Copy every record below exactly.

**** SOURCE INFORMATION ****

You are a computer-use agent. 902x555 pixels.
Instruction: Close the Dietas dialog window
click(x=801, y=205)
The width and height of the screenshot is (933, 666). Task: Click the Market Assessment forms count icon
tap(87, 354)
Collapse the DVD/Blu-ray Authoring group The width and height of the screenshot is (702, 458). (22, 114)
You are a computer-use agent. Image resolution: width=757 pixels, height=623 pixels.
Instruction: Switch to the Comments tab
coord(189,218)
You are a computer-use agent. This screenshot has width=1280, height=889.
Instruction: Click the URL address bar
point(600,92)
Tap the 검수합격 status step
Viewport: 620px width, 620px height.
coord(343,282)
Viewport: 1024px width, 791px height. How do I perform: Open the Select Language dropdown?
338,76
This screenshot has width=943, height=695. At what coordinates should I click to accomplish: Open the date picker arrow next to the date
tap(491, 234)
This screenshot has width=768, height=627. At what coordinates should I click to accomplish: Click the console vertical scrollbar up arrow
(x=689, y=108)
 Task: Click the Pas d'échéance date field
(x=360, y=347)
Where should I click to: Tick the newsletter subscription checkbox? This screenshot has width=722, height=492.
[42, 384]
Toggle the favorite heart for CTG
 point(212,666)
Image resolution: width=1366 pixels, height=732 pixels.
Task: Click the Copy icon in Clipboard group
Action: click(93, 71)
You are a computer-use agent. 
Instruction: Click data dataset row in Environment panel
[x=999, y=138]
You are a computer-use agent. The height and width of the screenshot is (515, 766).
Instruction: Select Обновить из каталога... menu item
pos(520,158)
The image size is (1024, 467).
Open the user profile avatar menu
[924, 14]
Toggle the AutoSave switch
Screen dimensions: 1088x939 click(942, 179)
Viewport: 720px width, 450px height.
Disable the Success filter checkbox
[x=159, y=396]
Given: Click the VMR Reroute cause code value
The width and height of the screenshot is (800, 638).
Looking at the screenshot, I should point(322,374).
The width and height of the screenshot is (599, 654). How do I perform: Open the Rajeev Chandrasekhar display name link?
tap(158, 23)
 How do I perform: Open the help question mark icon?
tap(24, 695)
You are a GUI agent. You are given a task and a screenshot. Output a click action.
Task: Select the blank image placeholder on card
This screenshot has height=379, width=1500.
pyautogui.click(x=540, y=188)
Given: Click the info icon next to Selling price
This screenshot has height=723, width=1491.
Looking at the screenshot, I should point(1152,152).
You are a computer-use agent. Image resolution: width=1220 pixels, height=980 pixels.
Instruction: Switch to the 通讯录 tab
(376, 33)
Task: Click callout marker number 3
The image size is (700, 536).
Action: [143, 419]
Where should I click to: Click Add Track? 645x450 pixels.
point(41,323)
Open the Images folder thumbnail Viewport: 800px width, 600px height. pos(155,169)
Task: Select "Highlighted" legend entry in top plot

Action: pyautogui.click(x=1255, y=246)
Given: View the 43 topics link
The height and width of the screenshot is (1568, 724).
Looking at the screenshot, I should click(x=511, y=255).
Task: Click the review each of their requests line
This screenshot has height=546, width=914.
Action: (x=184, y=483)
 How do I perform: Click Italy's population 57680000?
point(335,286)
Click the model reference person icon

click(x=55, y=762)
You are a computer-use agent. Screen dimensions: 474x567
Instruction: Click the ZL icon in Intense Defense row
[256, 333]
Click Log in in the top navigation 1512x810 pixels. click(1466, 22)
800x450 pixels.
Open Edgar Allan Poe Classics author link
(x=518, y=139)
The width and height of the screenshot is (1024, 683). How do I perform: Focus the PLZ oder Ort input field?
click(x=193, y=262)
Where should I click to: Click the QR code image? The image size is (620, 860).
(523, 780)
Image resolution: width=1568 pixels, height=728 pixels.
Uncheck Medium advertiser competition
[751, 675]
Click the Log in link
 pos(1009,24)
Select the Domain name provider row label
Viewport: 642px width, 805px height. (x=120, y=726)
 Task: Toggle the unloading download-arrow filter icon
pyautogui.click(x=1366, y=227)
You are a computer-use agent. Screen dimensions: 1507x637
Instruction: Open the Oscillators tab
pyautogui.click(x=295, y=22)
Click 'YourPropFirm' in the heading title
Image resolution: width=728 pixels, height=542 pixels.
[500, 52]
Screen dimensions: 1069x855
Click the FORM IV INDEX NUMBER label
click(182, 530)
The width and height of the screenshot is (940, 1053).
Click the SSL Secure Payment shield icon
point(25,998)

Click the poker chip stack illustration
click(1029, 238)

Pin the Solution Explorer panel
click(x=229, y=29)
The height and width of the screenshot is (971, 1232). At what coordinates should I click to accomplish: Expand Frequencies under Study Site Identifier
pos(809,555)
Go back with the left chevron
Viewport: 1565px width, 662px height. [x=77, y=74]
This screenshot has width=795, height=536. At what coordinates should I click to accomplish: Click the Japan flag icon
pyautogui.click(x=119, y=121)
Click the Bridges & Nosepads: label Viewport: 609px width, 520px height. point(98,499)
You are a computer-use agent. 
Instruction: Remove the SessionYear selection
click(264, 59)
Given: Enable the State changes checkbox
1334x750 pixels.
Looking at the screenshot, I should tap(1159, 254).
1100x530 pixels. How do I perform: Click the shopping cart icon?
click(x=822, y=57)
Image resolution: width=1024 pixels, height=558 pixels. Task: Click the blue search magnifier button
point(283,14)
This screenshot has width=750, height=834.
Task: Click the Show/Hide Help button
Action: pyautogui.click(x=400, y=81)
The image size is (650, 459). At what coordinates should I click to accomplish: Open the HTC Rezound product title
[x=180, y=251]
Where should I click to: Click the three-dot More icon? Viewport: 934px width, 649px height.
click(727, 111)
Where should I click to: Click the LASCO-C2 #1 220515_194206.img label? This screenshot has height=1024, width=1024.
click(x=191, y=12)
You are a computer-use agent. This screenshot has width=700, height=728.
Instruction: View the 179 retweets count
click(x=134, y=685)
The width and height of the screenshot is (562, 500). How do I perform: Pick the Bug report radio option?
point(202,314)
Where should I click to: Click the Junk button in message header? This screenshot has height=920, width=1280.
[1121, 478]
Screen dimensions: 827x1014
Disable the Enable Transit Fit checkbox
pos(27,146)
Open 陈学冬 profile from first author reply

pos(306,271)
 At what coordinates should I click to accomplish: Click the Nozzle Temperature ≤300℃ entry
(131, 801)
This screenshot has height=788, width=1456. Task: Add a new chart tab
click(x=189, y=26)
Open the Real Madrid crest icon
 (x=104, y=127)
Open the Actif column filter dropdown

****

◆ **SOLUTION BELOW**
You are a computer-use agent. 902x555 pixels.
Instruction: Close the Dietas dialog window
click(x=801, y=205)
The width and height of the screenshot is (933, 666). Task: Click the Market Assessment forms count icon
tap(87, 354)
Collapse the DVD/Blu-ray Authoring group The width and height of the screenshot is (702, 458). (22, 114)
You are a computer-use agent. Image resolution: width=757 pixels, height=623 pixels.
Instruction: Switch to the Comments tab
coord(189,218)
You are a computer-use agent. This screenshot has width=1280, height=889.
Instruction: Click the URL address bar
point(600,92)
Tap the 검수합격 status step
Viewport: 620px width, 620px height.
coord(343,282)
Viewport: 1024px width, 791px height. How do I perform: Open the Select Language dropdown?
338,76
This screenshot has width=943, height=695. At what coordinates should I click to accomplish: Open the date picker arrow next to the date
tap(491, 234)
This screenshot has width=768, height=627. At what coordinates should I click to accomplish: Click the console vertical scrollbar up arrow
(x=689, y=108)
 Task: Click the Pas d'échéance date field
(x=360, y=347)
Where should I click to: Tick the newsletter subscription checkbox? This screenshot has width=722, height=492.
[42, 384]
Toggle the favorite heart for CTG
 point(212,666)
Image resolution: width=1366 pixels, height=732 pixels.
Task: Click the Copy icon in Clipboard group
Action: click(93, 71)
You are a computer-use agent. 
Instruction: Click data dataset row in Environment panel
[x=999, y=138]
You are a computer-use agent. The height and width of the screenshot is (515, 766).
Instruction: Select Обновить из каталога... menu item
pos(520,158)
The image size is (1024, 467).
Open the user profile avatar menu
[924, 14]
Toggle the AutoSave switch
Screen dimensions: 1088x939 click(942, 179)
Viewport: 720px width, 450px height.
Disable the Success filter checkbox
[x=159, y=396]
Given: Click the VMR Reroute cause code value
The width and height of the screenshot is (800, 638).
Looking at the screenshot, I should point(322,374).
The width and height of the screenshot is (599, 654). How do I perform: Open the Rajeev Chandrasekhar display name link?
tap(158, 23)
 How do I perform: Open the help question mark icon?
tap(24, 695)
You are a GUI agent. You are given a task and a screenshot. Output a click action.
Task: Select the blank image placeholder on card
This screenshot has height=379, width=1500.
pyautogui.click(x=540, y=188)
Given: Click the info icon next to Selling price
This screenshot has height=723, width=1491.
Looking at the screenshot, I should point(1152,152).
You are a computer-use agent. Image resolution: width=1220 pixels, height=980 pixels.
Instruction: Switch to the 通讯录 tab
(376, 33)
Task: Click callout marker number 3
The image size is (700, 536).
Action: [143, 419]
Where should I click to: Click Add Track? 645x450 pixels.
point(41,323)
Open the Images folder thumbnail Viewport: 800px width, 600px height. pos(155,169)
Task: Select "Highlighted" legend entry in top plot

Action: pyautogui.click(x=1255, y=246)
Given: View the 43 topics link
The height and width of the screenshot is (1568, 724).
Looking at the screenshot, I should click(x=511, y=255).
Task: Click the review each of their requests line
This screenshot has height=546, width=914.
Action: (x=184, y=483)
 How do I perform: Click Italy's population 57680000?
point(335,286)
Click the model reference person icon

click(x=55, y=762)
You are a computer-use agent. Screen dimensions: 474x567
Instruction: Click the ZL icon in Intense Defense row
[256, 333]
Click Log in in the top navigation 1512x810 pixels. click(1466, 22)
800x450 pixels.
Open Edgar Allan Poe Classics author link
(x=518, y=139)
The width and height of the screenshot is (1024, 683). How do I perform: Focus the PLZ oder Ort input field?
click(x=193, y=262)
Where should I click to: Click the QR code image? The image size is (620, 860).
(523, 780)
Image resolution: width=1568 pixels, height=728 pixels.
Uncheck Medium advertiser competition
[751, 675]
Click the Log in link
 pos(1009,24)
Select the Domain name provider row label
Viewport: 642px width, 805px height. (x=120, y=726)
 Task: Toggle the unloading download-arrow filter icon
pyautogui.click(x=1366, y=227)
You are a computer-use agent. Screen dimensions: 1507x637
Instruction: Open the Oscillators tab
pyautogui.click(x=295, y=22)
Click 'YourPropFirm' in the heading title
Image resolution: width=728 pixels, height=542 pixels.
[500, 52]
Screen dimensions: 1069x855
Click the FORM IV INDEX NUMBER label
click(182, 530)
The width and height of the screenshot is (940, 1053).
Click the SSL Secure Payment shield icon
point(25,998)

Click the poker chip stack illustration
click(1029, 238)

Pin the Solution Explorer panel
click(x=229, y=29)
The height and width of the screenshot is (971, 1232). At what coordinates should I click to accomplish: Expand Frequencies under Study Site Identifier
pos(809,555)
Go back with the left chevron
Viewport: 1565px width, 662px height. [x=77, y=74]
This screenshot has width=795, height=536. At what coordinates should I click to accomplish: Click the Japan flag icon
pyautogui.click(x=119, y=121)
Click the Bridges & Nosepads: label Viewport: 609px width, 520px height. point(98,499)
You are a computer-use agent. 
Instruction: Remove the SessionYear selection
click(264, 59)
Given: Enable the State changes checkbox
1334x750 pixels.
Looking at the screenshot, I should tap(1159, 254).
1100x530 pixels. How do I perform: Click the shopping cart icon?
click(x=822, y=57)
Image resolution: width=1024 pixels, height=558 pixels. Task: Click the blue search magnifier button
point(283,14)
This screenshot has width=750, height=834.
Task: Click the Show/Hide Help button
Action: pyautogui.click(x=400, y=81)
The image size is (650, 459). At what coordinates should I click to accomplish: Open the HTC Rezound product title
[x=180, y=251]
Where should I click to: Click the three-dot More icon? Viewport: 934px width, 649px height.
click(727, 111)
Where should I click to: Click the LASCO-C2 #1 220515_194206.img label? This screenshot has height=1024, width=1024.
click(x=191, y=12)
You are a computer-use agent. This screenshot has width=700, height=728.
Instruction: View the 179 retweets count
click(x=134, y=685)
The width and height of the screenshot is (562, 500). How do I perform: Pick the Bug report radio option?
point(202,314)
Where should I click to: Click the Junk button in message header? This screenshot has height=920, width=1280.
[1121, 478]
Screen dimensions: 827x1014
Disable the Enable Transit Fit checkbox
pos(27,146)
Open 陈学冬 profile from first author reply

pos(306,271)
 At what coordinates should I click to accomplish: Click the Nozzle Temperature ≤300℃ entry
(131, 801)
This screenshot has height=788, width=1456. Task: Add a new chart tab
click(x=189, y=26)
Open the Real Madrid crest icon
 (x=104, y=127)
Open the Actif column filter dropdown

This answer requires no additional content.